### 本文
================

なんでも内科診療日誌

とりあえず何でも診ている内科の診療記録

急性腎盂腎炎、甲状腺疾患講演会

2014年08月01日 | Weblog

 昨日、62歳女性が急性腎盂腎炎で入院した。2日前から発熱があり、食事がとれなかった。その数日前から膀胱炎様症状もあったらしい。昨日内科新患(大学病院の応援医師担当)を受診した。高熱があり、尿混濁・白血球数とCRPの上昇と認めた。腹部CTも行われて、右腎臓がやや全体的に腫大して、腎周囲脂肪織に炎症像(dirty fat sign)を認めた。担当医は、高齢者ではないので外来治療にしようと判断して、外来で点滴500ml)の側管から抗菌薬としてクラビット点滴静注を開始してした。クラビット注がわずかに入ったところで、悪寒戦慄?が生じて、担当医から入院依頼の連絡がきた。

 外来の点滴室に行くと、患者さんは夢中になってベットの上で左右に動いていた。点滴用のベットが並んでいて処置がしにくいので、ストレッチャーに乗せて救急室に移動入れた。血圧は160と下がってはいなかった。話もできることはできた。ちょうど点滴がなくなるところだったので、ソルラクト500mlに切り替えた。看護師さんがクラビット注をゆっくり入れていて、悪寒戦慄が出てからはクラビットの点滴を止めていた。全身に発赤が出ていた。培養検査が出ていなかったので、尿培養と血液培養2セットを急いでとった。培養検査が終わることには患者さんも落ち着いて、全身も発赤も軽快消失していた。ほとんど普段通りに話ができるようになった。

================

### データ一覧
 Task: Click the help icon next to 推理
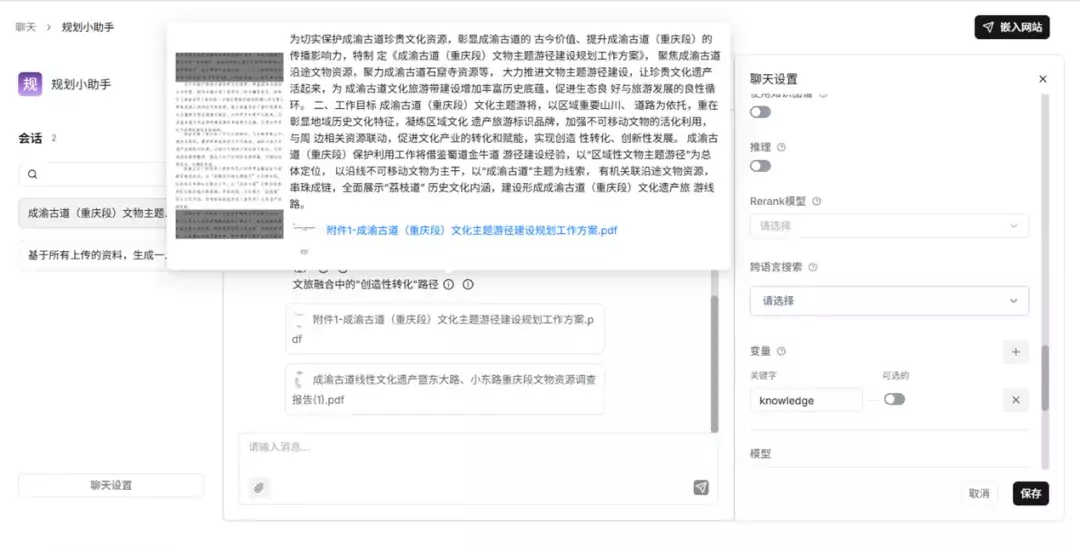pos(781,147)
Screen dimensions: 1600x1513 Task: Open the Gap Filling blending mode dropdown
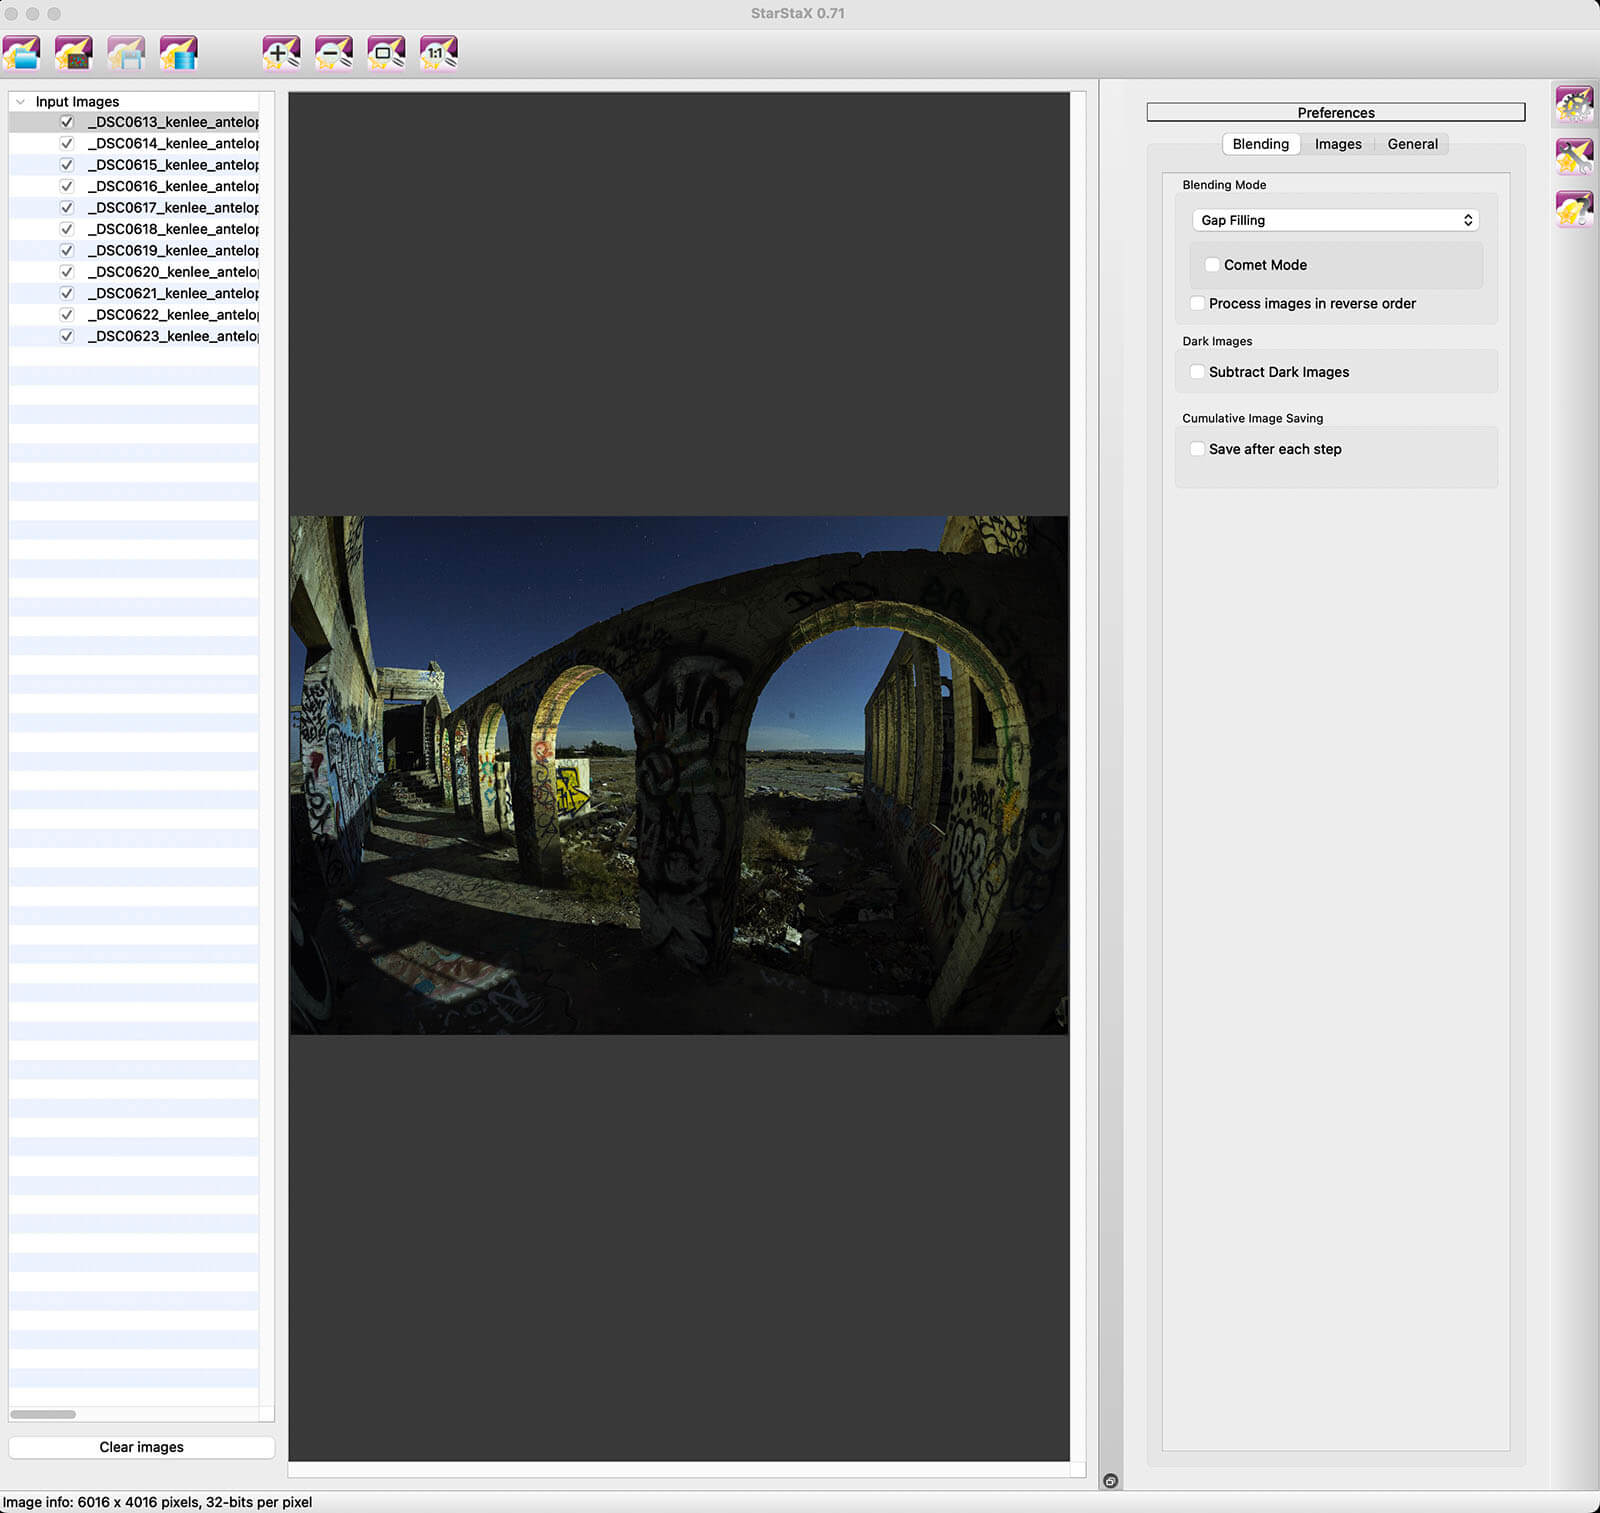(1335, 220)
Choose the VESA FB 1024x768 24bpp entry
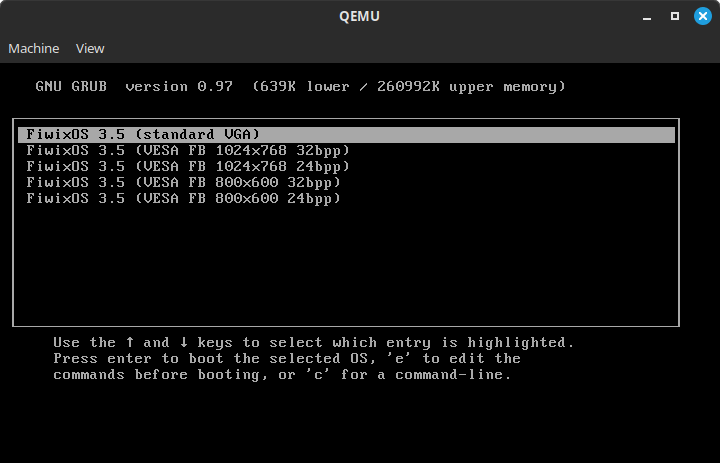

================

### 課題一覧
a) 本文によると、腹部CTで腎周囲脂肪織に認められた炎症像は何と記されていますか。
b) 本文の内容を2文で要約してください。
c) 本文のうち、「外来の点滴室に行くと、患者さ」から始まり「りに話ができるようになった。」まで続く部分を、そのまま出力してください。

### 解答一覧
a) dirty fat signです。

b) 急性腎盂腎炎と診断された62歳女性が、外来でクラビット点滴静注を開始された直後に悪寒戦慄を起こし、担当医から入院依頼があった。救急室へ移して点滴をソルラクト500mlに切り替え、尿培養と血液培養2セットを採取し終えるころには、患者は落ち着いて全身の発赤も軽快消失していた。

c)
外来の点滴室に行くと、患者さんは夢中になってベットの上で左右に動いていた。点滴用のベットが並んでいて処置がしにくいので、ストレッチャーに乗せて救急室に移動入れた。血圧は160と下がってはいなかった。話もできることはできた。ちょうど点滴がなくなるところだったので、ソルラクト500mlに切り替えた。看護師さんがクラビット注をゆっくり入れていて、悪寒戦慄が出てからはクラビットの点滴を止めていた。全身に発赤が出ていた。培養検査が出ていなかったので、尿培養と血液培養2セットを急いでとった。培養検査が終わることには患者さんも落ち着いて、全身も発赤も軽快消失していた。ほとんど普段通りに話ができるようになった。